Monday, May 11, 2009

Louisa Mae Alcott and the Civil War

Rating: 4/5

Review: This book gives a wonderful inside view of the personal life of Louisa Mae Alcott. Of course, a little of it here and there is merely based on speculation, but there are enough facts to make it interesting. I never realized, for instance, that Miss Alcott was Josephine March. Well, in reality, she was a much sadder version, but she wanted to be like the Jo she wrote about, I believe that. The narrator of the book is a ficticious cousin/friend of Alcott's and the famous author's life is told through her eyes. There were several famous historical figures featured in the novel, which gave it added depth.
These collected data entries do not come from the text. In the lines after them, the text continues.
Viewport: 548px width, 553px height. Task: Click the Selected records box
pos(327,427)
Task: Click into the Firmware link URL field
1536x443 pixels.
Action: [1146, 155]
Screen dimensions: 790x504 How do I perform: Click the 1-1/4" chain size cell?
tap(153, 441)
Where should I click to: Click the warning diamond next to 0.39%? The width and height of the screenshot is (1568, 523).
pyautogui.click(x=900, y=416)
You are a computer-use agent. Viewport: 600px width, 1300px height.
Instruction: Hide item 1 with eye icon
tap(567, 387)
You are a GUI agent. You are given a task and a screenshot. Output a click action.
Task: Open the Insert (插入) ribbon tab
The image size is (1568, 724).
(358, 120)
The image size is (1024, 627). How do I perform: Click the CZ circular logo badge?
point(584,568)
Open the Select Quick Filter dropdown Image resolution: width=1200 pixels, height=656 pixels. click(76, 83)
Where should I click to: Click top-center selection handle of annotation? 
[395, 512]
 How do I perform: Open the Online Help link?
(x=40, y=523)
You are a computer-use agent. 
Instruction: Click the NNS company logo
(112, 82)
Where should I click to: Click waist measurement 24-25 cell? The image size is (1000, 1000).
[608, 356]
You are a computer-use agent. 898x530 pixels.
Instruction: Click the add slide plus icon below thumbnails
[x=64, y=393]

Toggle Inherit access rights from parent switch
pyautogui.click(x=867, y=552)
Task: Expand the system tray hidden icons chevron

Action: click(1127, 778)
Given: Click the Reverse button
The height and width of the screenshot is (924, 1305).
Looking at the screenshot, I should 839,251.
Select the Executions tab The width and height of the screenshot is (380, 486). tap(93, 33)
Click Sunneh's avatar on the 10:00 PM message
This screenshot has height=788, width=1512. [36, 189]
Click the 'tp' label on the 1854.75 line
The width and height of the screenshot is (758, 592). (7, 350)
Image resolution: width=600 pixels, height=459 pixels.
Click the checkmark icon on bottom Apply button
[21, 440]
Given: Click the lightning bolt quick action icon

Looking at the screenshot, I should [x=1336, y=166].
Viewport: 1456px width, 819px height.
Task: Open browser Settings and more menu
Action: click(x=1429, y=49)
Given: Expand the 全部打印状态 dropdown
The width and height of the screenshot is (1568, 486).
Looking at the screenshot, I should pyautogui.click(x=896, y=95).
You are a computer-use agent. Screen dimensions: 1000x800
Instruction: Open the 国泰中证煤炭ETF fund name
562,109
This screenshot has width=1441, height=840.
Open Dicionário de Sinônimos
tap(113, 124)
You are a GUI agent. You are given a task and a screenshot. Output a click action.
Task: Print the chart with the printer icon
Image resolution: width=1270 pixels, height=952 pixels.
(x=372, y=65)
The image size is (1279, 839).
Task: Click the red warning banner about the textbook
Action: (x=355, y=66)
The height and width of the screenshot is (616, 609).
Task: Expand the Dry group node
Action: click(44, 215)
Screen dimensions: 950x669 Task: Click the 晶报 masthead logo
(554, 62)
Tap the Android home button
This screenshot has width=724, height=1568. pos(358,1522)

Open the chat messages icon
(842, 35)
O'Brien did an excellent job of blending historical facts with her own imaginings of the time period.

Book Description:
From childhood, Susan Gray and her cousin Louisa May Alcott have shared a safe, insular world of outdoor adventures and grand amateur theater — a world that begins to evaporate with the outbreak of the Civil War. Frustrated with sewing uniforms and wrapping bandages, the two women journey to Washington, D.C.'s Union Hospital to volunteer as nurses. Nothing has prepared them for the horrors of this grueling experience. There they meet the remarkable Clara Barton — the legendary Angel of the Battlefield — and she becomes their idol and mentor. Soon one wounded soldier begins to captivate and puzzle them all — a man who claims to be a blacksmith, but whose appearance and sharp intelligence suggest he might not be who he says he is.
Through the Civil War and its chaotic aftermath to the apex of Louisa's fame as the author of Little Women and Lincoln's appointment of Clara to the job of finding and naming the war's missing and dead, this novel is ultimately the story of friendship between women — women who broke the mold society set for them, while still reckoning with betrayal, love, and forgiveness.